* _REQUIREMENT_
Rewrite the lines of the items below, starting with the line containing "Chinese Piano Pieces for Children (805, 1780)" and continuing through the end of the items, keeping the requests but multiplying each coordinate in the answers by 0.3 and rounding to whole numbers, with halves rounded up. Give only those lines.

* _Items on locating words and elements_
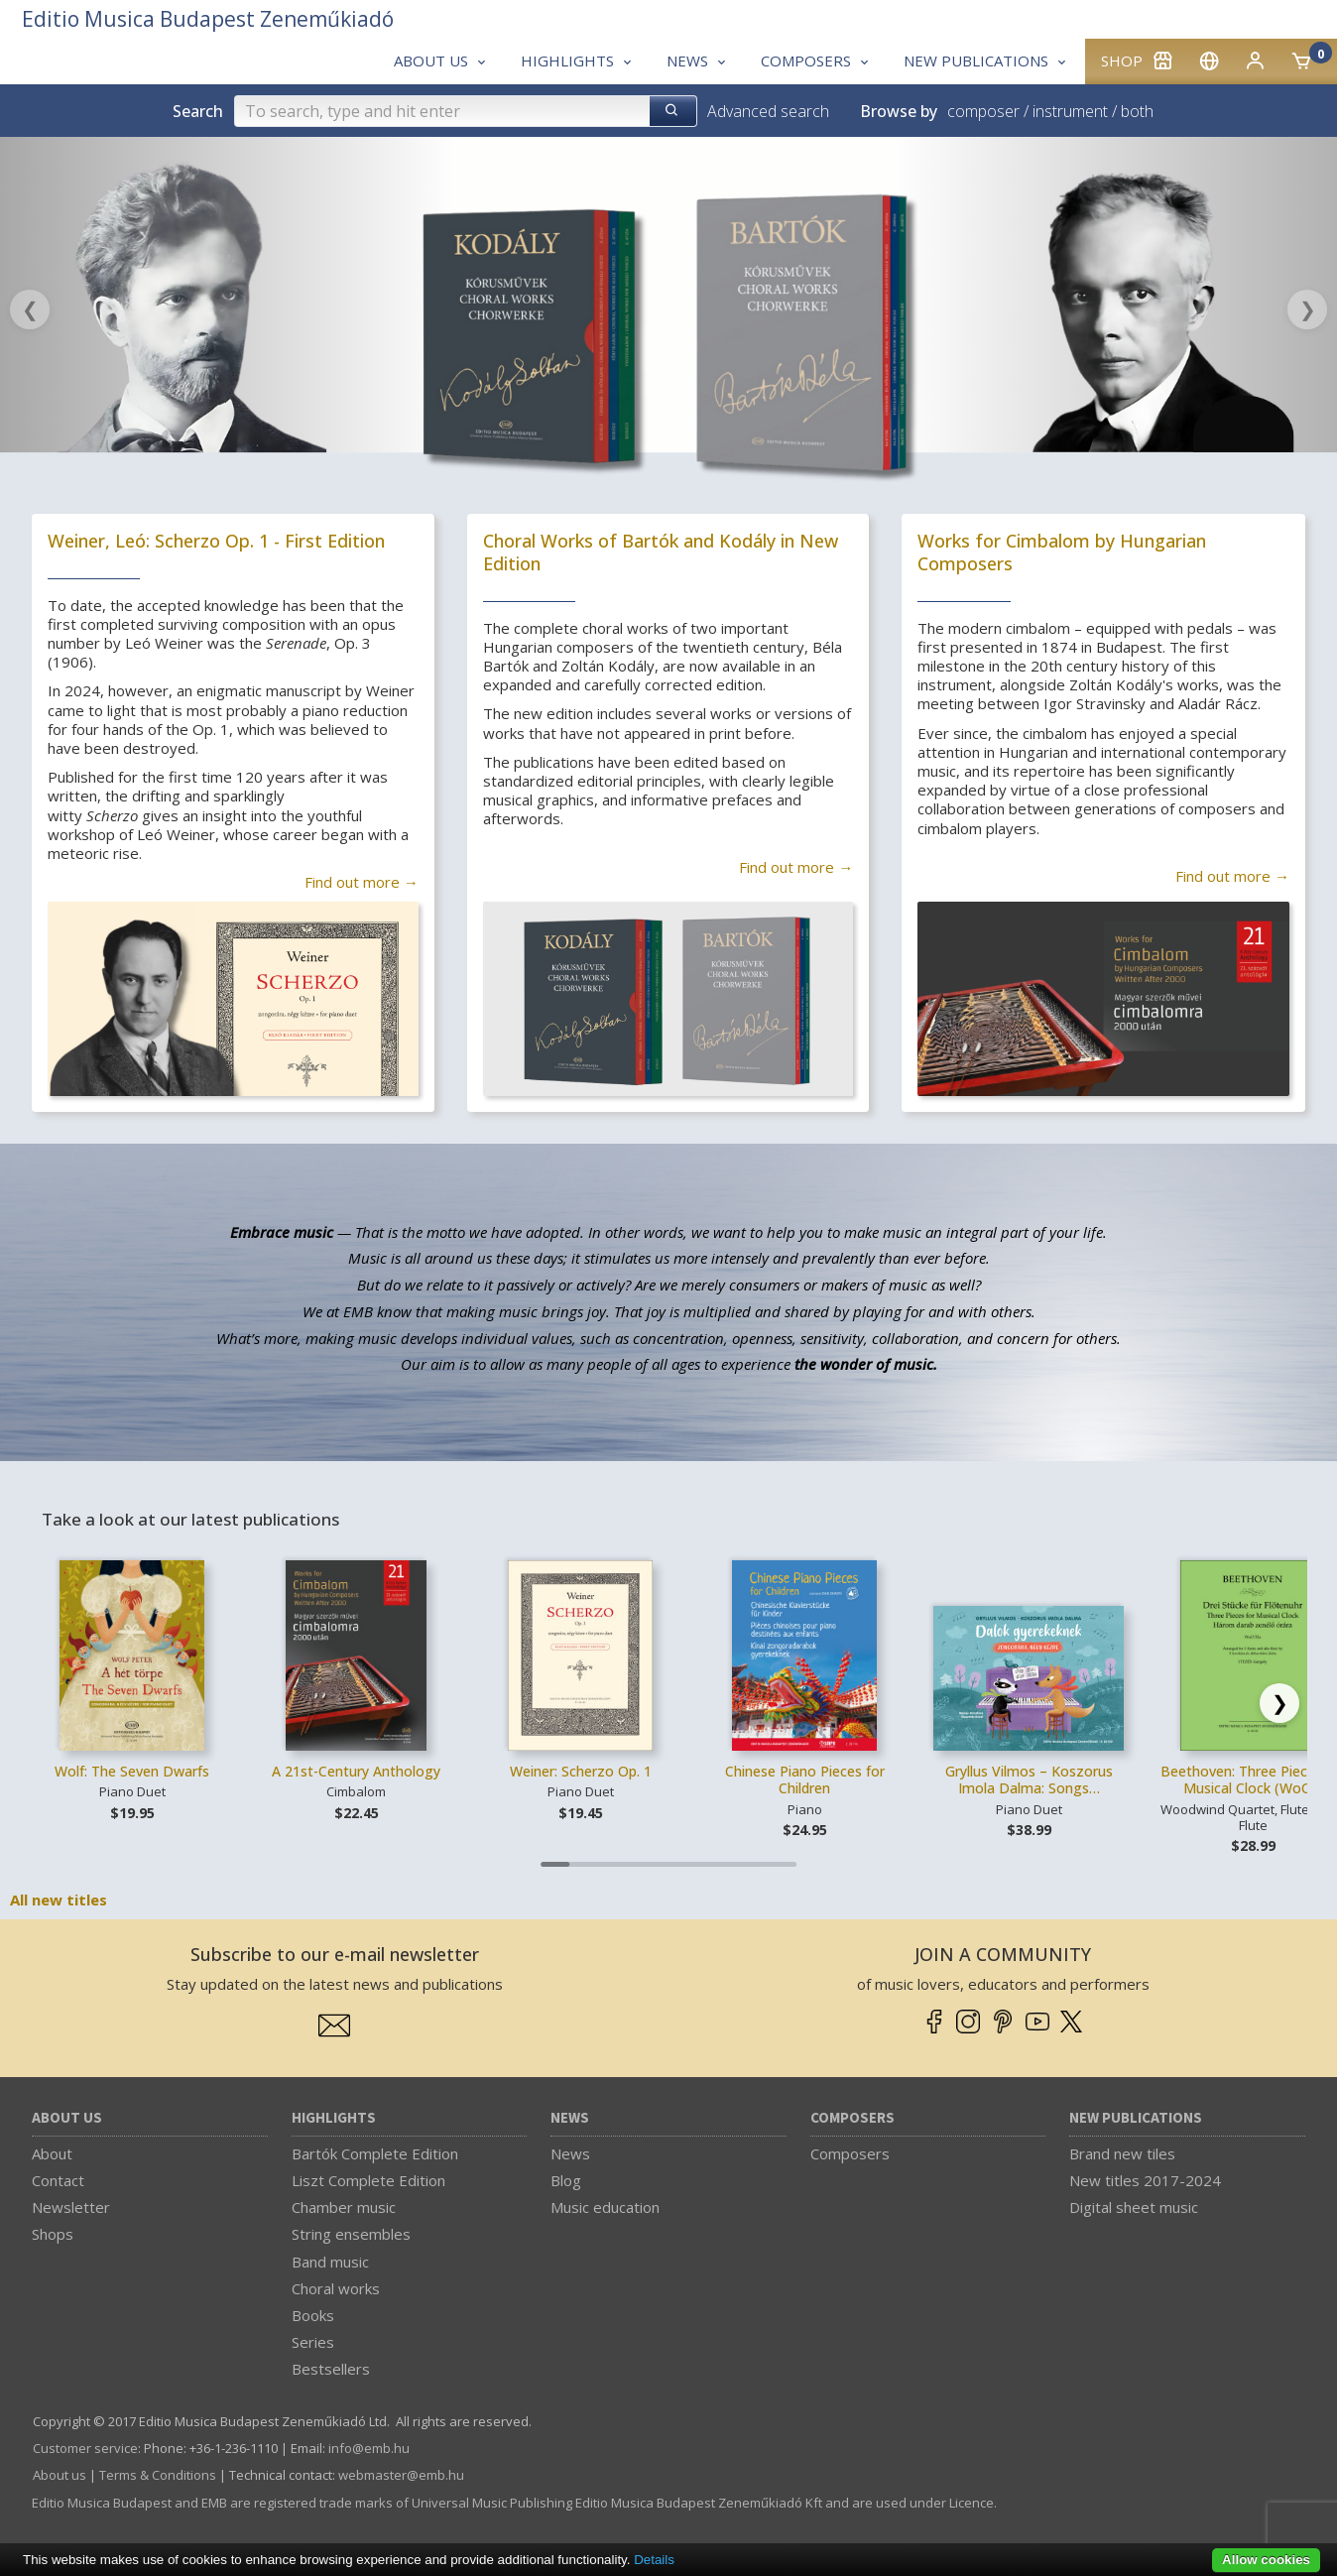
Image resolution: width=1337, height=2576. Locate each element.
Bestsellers (331, 2369)
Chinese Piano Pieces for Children (805, 1780)
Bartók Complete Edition (375, 2153)
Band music (330, 2261)
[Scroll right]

* _WRITTEN RESPONSE_
Chinese Piano Pieces for Children (242, 534)
Bartók Complete Edition (113, 646)
Band music (99, 678)
[Scroll right]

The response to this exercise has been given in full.